画面比率的には正方形に近いが、2つの背面カメラがディスプレイの表示領域に配置されているため、実行領域はやや横長になる。ただ、筐体(きょうたい)の際まで表示領域が広がった様は圧巻だ。

Googleマップを表示

Googleマップを表示してみたところ。左下隅が通知アイコンや「戻る」などの操作ボタンの置き場になっている。

撮影:小林優多郎

背面ディスプレイだけでも大体のことができる。電話や電卓などはもちろん、Googleマップやゲームなども起動できる。

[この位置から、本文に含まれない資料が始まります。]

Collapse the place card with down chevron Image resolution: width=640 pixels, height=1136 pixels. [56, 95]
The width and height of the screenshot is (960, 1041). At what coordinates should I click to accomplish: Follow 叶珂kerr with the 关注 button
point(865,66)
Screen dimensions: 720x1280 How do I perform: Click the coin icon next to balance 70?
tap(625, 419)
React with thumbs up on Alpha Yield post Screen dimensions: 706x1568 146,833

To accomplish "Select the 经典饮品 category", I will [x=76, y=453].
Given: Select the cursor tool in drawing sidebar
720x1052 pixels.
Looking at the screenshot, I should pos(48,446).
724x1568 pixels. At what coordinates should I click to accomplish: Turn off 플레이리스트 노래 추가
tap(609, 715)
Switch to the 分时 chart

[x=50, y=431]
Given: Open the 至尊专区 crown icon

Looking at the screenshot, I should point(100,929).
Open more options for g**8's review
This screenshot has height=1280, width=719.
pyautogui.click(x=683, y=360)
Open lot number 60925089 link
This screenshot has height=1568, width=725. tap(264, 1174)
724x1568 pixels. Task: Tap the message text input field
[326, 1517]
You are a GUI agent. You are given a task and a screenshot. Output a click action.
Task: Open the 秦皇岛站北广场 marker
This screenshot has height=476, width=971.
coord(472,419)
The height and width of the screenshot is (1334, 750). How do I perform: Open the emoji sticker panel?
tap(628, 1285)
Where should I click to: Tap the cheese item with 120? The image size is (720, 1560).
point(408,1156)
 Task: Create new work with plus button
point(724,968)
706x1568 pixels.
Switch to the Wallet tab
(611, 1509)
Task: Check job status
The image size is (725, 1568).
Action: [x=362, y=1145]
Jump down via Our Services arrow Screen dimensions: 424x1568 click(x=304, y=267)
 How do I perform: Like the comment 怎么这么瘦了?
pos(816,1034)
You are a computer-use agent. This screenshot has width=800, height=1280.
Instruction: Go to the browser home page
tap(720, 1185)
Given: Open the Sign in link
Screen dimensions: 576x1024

razr 5Gから引き続きFeliCaを搭載せず「Suicaなどのタッチ系の電子マネー使えない」という欠点を持っているが、モトローラの担当者によると「PayPayやau PAYなど決済サービスの2次元コードが表示可能」とのことで、スマホ決済ユーザーにとっては便利なはずだ。

開いた時

6.9型2640×1080ドットのメインディスプレイ。

撮影:小林優多郎

そして、開けば6.9型2640×1080ドットというかなり縦長な画面が広がる。こちらもアウトディスプレイ同様、額縁のギリギリまで広がったデザインになっている。

日常的な利用は閉じたままで、動画を見たり文字を入力したりする作業が必要な場合などには「開く」といった運用になるだろう。

「わざわざ開いたり閉めたりする必要があるのか」という声も聞こえてきそうだが、この2つのサイズ感を持つスマホがポケットに違和感なく入るという点は魅力に感じるところだ。

「途中で止まる」ライバル機種に追いつく

公式動画でも折れた状態のまま使う方法が紹介されている。

出典:モトローラ

razr 40 ultraのもう1つの進化ポイントはヒンジだ。razr 5Gでは「開ける/閉める」の選択肢しか無かったが、razr 40 ultraには「途中で止める」という選択肢ができた。

モトローラはこの途中で止めて使う状態を「フレックスビュースタイル」と呼んでいる。見た目は化粧に使うような「手鏡」に近い状態になる。

フレックスビュースタイル

モトローラは折ったままで使う機能類のことを「フレックスビュースタイル」と呼んでいる。

撮影:小林優多郎

フレックスビュースタイルにすると、スマホスタンドなどを使わずにrazr 40 ultra自体を自立させて、セルフィーをしたり、動画を見たり、ウェブ会議に参加したりできる。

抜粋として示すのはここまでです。